Posted on 2015-06-30 09:32:00

No Canadian old enough to understand its significance will ever forget the anguished tension of Quebec’s second referendum night in November 1995. The No side won by the slimmest of margins – 50.58 per cent to 49.42 percent. As all realists well understood, the reversal of those numbers would have meant a national cataclysm. NDP Leader Thomas Mulcair, back then a Liberal environment minister in Quebec’s National Assembly, has vivid memories of that fateful event. In his own riding at the time – as Mulcair used to be happy to remind audiences – he saw evidence of vote-tampering in the suspicious rejection of thousands of No votes. Back then he used to fulminate about the Yes side’s “orchestrated, manipulated electoral fraud.” Only amnesia or extreme political opportunism can explain Mulcair’s mischievous twirl of this particular poker in the buried, but ever-glowing cinders of ethnic nationalism. And so it came as a shock when, later, with his eye on the main chance federally, he so vigorously embraced the principle of a “50 per cent plus one” majority in any future Quebec referendum being sufficient to trigger negotiations on the breakup of the country. In November 2013, speaking in Montreal no less, he crowed that he would “wipe the floor” with Liberal Leader Justin Trudeau if he were to debate the issue with him.
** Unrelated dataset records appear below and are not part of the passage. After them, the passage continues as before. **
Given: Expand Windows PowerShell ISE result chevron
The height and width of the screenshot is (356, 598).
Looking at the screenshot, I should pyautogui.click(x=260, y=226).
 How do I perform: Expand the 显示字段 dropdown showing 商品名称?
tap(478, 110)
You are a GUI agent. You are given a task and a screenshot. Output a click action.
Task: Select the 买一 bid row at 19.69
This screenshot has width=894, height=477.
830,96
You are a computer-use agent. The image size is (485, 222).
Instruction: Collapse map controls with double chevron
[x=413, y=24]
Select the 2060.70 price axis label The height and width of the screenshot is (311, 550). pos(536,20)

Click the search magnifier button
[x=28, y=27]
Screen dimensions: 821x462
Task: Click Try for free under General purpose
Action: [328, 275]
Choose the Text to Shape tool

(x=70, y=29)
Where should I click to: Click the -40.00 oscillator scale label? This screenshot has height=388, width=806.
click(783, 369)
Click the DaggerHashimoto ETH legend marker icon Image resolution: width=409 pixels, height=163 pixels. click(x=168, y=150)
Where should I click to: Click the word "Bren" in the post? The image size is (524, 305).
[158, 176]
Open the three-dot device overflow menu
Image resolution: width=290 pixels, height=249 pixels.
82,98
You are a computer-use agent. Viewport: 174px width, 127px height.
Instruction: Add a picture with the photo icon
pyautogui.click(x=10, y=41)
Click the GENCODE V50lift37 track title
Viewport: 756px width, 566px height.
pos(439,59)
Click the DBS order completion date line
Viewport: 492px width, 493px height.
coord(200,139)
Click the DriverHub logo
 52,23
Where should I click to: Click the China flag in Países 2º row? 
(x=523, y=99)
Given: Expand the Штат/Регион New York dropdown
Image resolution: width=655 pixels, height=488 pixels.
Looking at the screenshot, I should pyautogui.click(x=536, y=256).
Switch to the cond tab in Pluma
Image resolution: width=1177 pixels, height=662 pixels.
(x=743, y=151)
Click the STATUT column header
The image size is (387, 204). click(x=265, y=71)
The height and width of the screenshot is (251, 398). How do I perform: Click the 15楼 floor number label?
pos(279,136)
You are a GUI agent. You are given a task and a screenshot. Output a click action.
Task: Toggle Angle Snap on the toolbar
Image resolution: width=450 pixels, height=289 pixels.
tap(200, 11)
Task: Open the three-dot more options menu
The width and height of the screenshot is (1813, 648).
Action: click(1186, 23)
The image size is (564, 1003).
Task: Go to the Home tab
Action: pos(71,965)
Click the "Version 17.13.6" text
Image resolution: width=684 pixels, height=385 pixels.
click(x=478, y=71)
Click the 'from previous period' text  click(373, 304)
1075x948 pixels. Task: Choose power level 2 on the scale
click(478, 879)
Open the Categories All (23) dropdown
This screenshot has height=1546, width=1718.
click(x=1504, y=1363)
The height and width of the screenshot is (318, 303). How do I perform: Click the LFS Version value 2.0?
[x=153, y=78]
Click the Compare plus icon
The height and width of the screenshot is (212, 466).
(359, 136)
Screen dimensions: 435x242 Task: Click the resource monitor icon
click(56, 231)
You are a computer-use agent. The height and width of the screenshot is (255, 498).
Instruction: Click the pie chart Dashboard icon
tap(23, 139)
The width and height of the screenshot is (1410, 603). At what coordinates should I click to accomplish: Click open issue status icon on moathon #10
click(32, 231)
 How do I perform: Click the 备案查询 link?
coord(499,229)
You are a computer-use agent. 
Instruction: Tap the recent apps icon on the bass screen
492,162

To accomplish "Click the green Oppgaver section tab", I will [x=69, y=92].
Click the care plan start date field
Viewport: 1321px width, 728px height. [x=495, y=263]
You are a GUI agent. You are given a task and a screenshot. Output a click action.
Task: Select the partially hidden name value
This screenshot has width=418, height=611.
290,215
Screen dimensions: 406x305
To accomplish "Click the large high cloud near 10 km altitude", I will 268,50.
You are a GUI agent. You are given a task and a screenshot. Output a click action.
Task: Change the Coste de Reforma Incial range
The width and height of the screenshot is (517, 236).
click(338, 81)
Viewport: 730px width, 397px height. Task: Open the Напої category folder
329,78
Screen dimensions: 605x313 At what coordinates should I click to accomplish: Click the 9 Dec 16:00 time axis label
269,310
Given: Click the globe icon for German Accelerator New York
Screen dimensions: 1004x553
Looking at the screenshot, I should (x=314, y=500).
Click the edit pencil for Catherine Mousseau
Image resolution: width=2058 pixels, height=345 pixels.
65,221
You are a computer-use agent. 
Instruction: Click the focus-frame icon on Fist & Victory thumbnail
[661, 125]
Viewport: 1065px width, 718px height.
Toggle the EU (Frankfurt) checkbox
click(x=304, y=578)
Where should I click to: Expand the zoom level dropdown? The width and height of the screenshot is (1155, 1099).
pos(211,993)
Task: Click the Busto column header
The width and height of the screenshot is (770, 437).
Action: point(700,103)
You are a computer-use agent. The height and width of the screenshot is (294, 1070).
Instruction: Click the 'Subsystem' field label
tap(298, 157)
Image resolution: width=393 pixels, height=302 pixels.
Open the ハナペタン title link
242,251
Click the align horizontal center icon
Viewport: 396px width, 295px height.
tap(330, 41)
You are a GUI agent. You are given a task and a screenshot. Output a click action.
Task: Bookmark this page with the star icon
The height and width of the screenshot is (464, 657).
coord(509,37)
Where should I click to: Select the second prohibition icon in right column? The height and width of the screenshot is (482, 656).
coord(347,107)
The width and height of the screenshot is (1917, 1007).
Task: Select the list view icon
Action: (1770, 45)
Campaigning in Quebec City on Tuesday, the day before Quebec’s annual Fête Nationale, Mulcair reaffirmed his federalist stance to reporters — on economic grounds, explaining that sovereignty is “a vision that risks really hurting the middle class” — but also reminded them of the NDP’s 2005 Sherbrooke Declaration. The Sherbrooke Declaration is a document recommending “specific powers and room for manoeuvring” to Quebec, in the name of “asymmetrical federalism” — a........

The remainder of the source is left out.